Las viñetas que separaban un plano del otro en Hulk (2003) no estaban exentas de cierta ironía: al abandonar el papel, el mundo del cómic había perdido todo su sentido. Del mismo modo, Tigre y dragón (Crouching Tiger, Hidden Dragon, 2000) partía de la cuarta novela de una saga, y no de la primera de ellas, para dejar claro que aquel material de partida no era más que un simple pretexto con el que coreografiar un apasionado espectáculo visual. Es ese sarcasmo deslumbrante lo que ha hecho de Ang Lee un outsider en pleno Hollywood. Tal vez sea su privilegiada y eterna condición de forastero en occidente lo que le impulse a plantearse el porqué de las cosas, como cuando en Brokeback Mountain (2005) se interrogaba a sí mismo sobre las formas habituales de representar al cowboy en el western clásico.

□ □ □ □ □ □ □

Qué se pide:
Enumera todas las películas que menciona el fragmento sobre Ang Lee, cada una con el año que figura junto a ella. Este material no tiene relación con el fragmento.

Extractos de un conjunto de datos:
□ □ □ □ □ □ □

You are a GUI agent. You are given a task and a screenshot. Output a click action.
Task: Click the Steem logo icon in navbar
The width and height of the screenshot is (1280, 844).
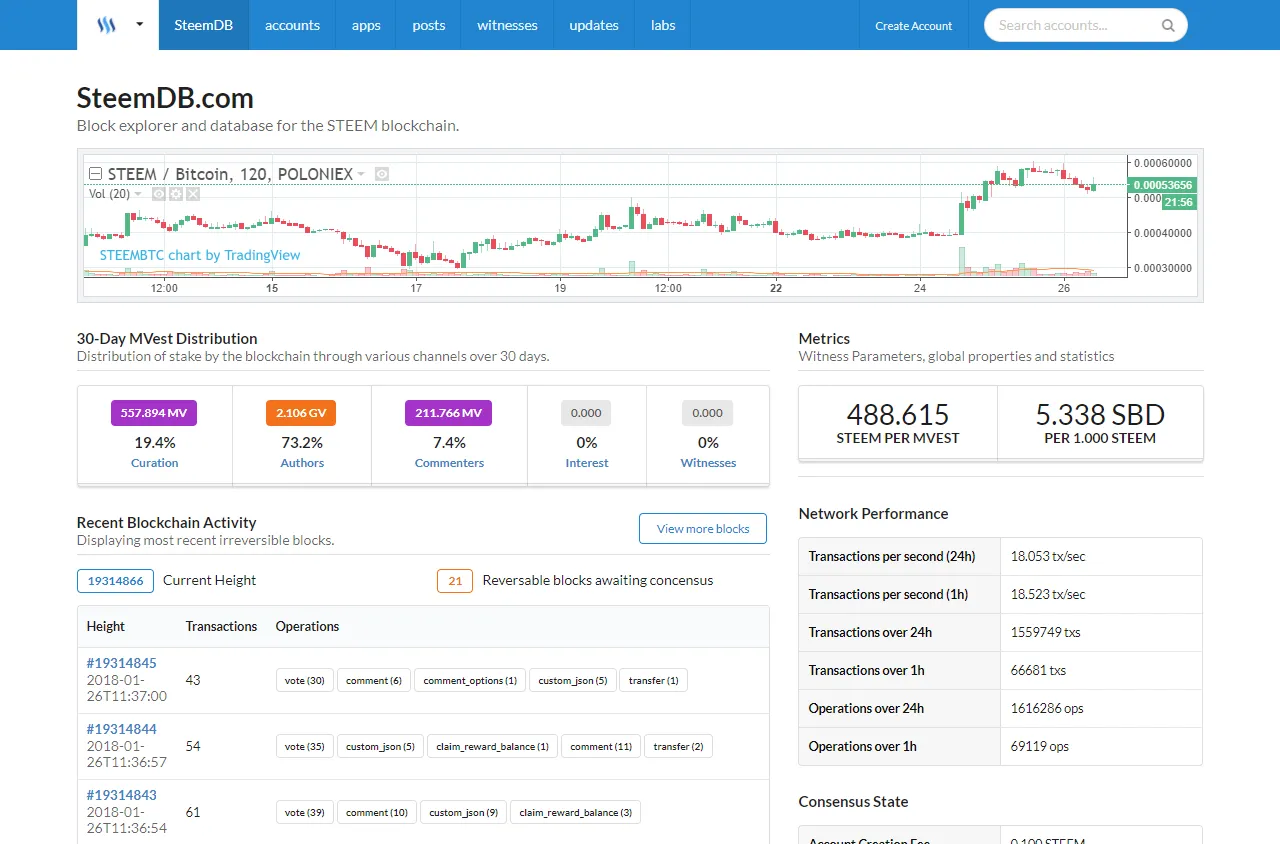[106, 25]
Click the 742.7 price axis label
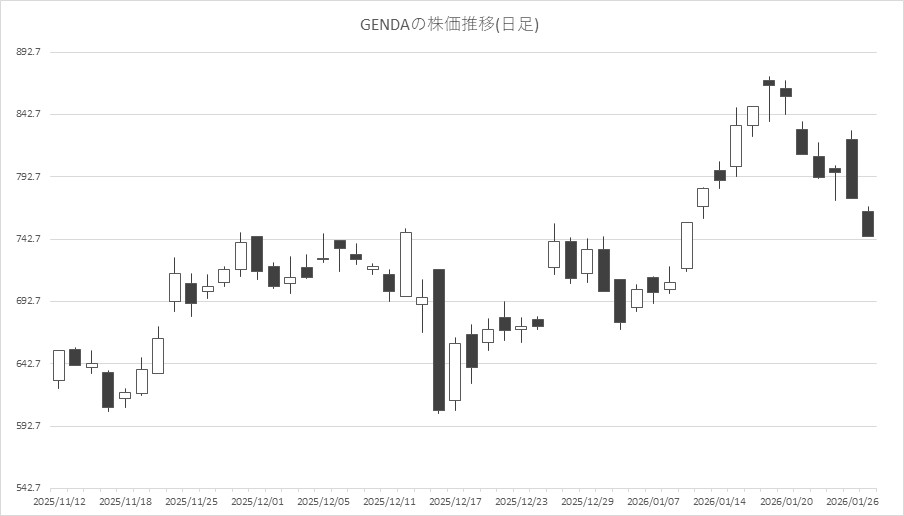The width and height of the screenshot is (904, 516). tap(23, 239)
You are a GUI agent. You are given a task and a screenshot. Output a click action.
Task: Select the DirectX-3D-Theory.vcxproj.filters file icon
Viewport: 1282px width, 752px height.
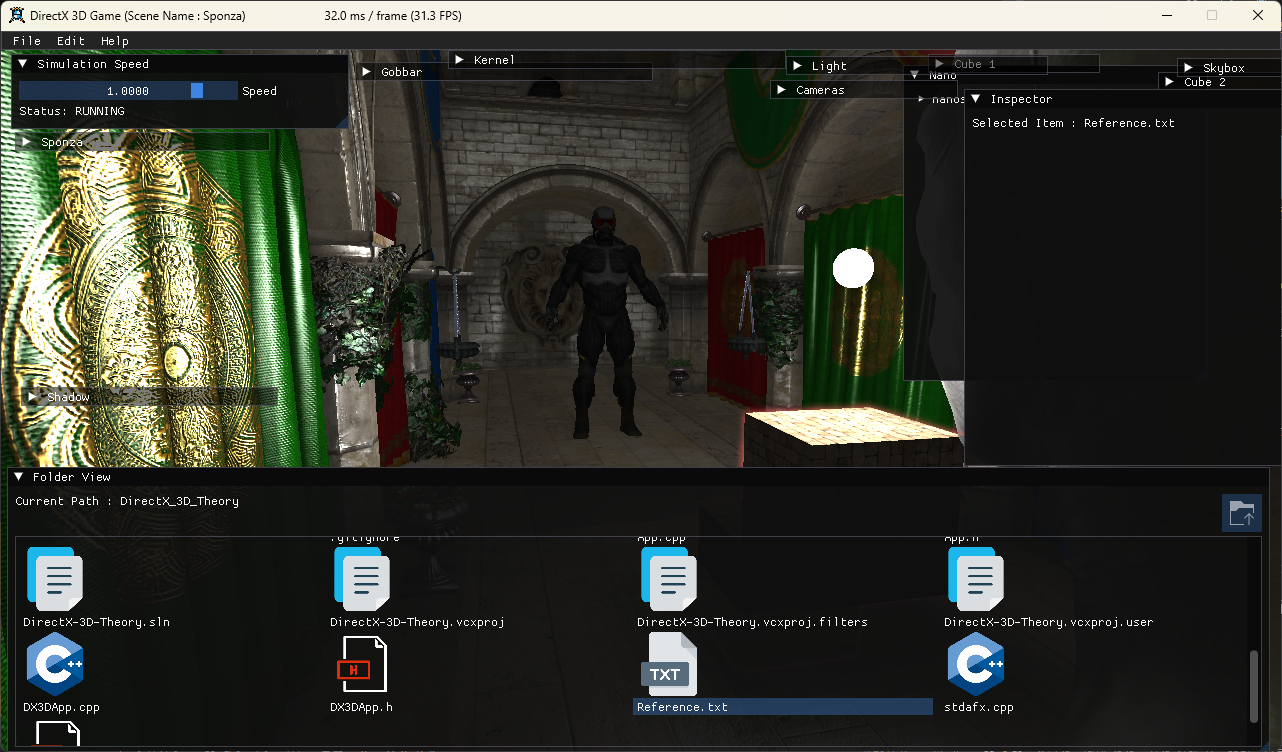pos(669,579)
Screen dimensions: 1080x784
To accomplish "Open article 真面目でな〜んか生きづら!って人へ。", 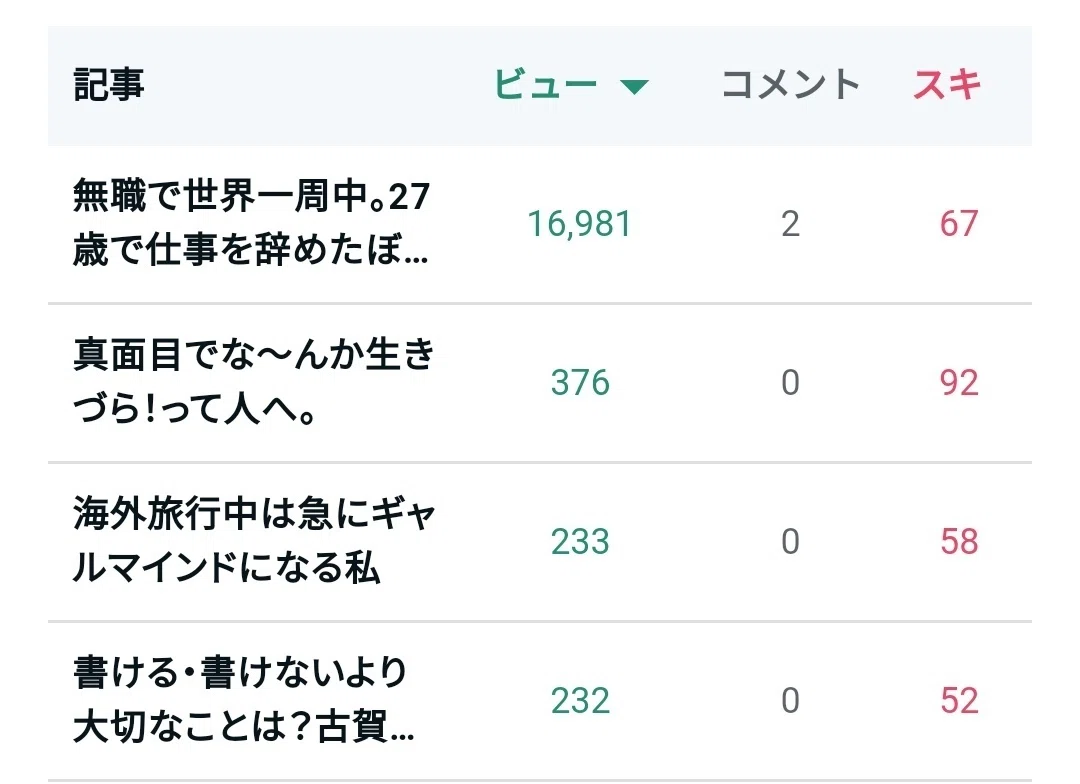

□ □ □ □ □ □ □

Respuesta:
Hulk (2003)
Tigre y dragón (2000)
Brokeback Mountain (2005)